Now a team of researchers has provided a more-nuanced picture of the breaching of that natural dam: Instead of collapsing, it eroded over thousands of years. Daniel Garcia-Castellanos, a geophysicist of Institut de Ciències de la Terra Jaume Almera in Barcelona, part of the Spanish National Research Council, and colleagues reviewed all available data from boreholes and seismic studies and analyzed that data using models designed to simulate how fast-moving rivers can carve out channels.
Based on that analysis, the team concludes, the flood began as a relative trickle, as the land bridge subsided a bit. Over the next several thousand years, the rapidly growing stream carved a notch deeper and deeper into the land, until the inflow of seawater became overwhelming--containing possibly 1000 times more water than the Amazon River does today.
Although the flood built up gradually, it nevertheless grew to enormous proportions. Up to 90% of the refilling took place in less than 2 years--perhaps only a few months--raising the water level in the Mediterranean basin by more than 10 meters a day at its peak, the scientists argue tomorrow in Nature. The action of that much water carved a 200-kilometer-long channel right through the center of the straits, deepening it by as much as 0.4 meter a day. “As soon as the first trickle of Atlantic water found the way through it, the feedback between erosion and water flow led to [that] enormous discharge in a short period," Garcia-Castellanos says.
The remaining mystery is the process that blocked the Mediterranean in the first place and then refilled it. "Our models do not help much in knowing what brought on the topographic divide between both seas," Garcia-Castellanos admits, but he suspects the cause was subsidence of tectonic plates.

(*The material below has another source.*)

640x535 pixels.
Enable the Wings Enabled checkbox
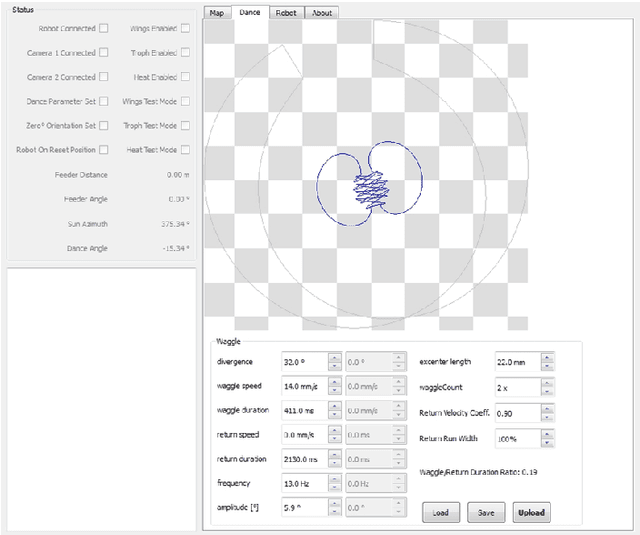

It's a "very convincing" bit of research, says geologist Philip Gibbard of the University of Cambridge in the United Kingdom. The idea of a gentle influx growing into a gigantic torrent seems "perfectly reasonable." But to be sure, Gibbard suggests testing the erosion model further, by conducting lab experiments or perhaps applying it to data related to similar refillings of other basins in the geological record, such as the Black Sea.